(DATA SHOWN begins)

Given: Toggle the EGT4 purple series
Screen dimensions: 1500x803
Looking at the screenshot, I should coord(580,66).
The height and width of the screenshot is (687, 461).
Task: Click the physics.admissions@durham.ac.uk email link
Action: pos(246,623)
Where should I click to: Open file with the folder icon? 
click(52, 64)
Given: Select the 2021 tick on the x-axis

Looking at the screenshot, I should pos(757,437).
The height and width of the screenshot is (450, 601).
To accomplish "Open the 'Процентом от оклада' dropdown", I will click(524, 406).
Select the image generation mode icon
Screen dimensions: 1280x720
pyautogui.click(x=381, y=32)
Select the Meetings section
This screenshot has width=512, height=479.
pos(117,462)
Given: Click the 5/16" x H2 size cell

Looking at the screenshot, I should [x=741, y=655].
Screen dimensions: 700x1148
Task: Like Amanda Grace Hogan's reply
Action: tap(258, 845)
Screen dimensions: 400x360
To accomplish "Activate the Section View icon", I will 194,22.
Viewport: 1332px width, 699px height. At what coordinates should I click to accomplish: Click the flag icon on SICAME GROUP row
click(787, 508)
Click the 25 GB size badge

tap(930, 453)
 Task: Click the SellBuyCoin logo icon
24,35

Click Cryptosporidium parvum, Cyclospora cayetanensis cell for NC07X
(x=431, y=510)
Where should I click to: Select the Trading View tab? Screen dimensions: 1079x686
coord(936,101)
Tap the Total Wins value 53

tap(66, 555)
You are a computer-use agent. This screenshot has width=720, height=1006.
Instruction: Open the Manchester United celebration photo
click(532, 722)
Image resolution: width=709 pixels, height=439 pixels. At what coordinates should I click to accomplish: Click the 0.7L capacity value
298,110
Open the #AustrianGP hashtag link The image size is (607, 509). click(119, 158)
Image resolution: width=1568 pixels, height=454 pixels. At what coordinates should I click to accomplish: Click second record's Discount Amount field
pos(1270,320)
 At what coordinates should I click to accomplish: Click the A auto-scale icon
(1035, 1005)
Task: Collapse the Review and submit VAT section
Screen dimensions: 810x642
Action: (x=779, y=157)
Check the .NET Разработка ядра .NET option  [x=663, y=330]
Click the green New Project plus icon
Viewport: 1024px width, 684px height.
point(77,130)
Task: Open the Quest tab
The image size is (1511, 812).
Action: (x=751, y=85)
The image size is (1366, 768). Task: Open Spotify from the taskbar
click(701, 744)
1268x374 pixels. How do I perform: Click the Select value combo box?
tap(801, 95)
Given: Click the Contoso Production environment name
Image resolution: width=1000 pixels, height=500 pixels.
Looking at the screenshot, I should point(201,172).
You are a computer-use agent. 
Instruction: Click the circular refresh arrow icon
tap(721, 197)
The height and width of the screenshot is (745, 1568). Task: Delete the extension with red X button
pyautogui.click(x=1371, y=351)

(DATA SHOWN ends)

TASK TO COMPLETE: All lines above that include the word "computer" must be copied into the answer.

ANSWER SECTION:
You are a computer-use agent. This screenshot has width=720, height=1006.
You are a computer-use agent. 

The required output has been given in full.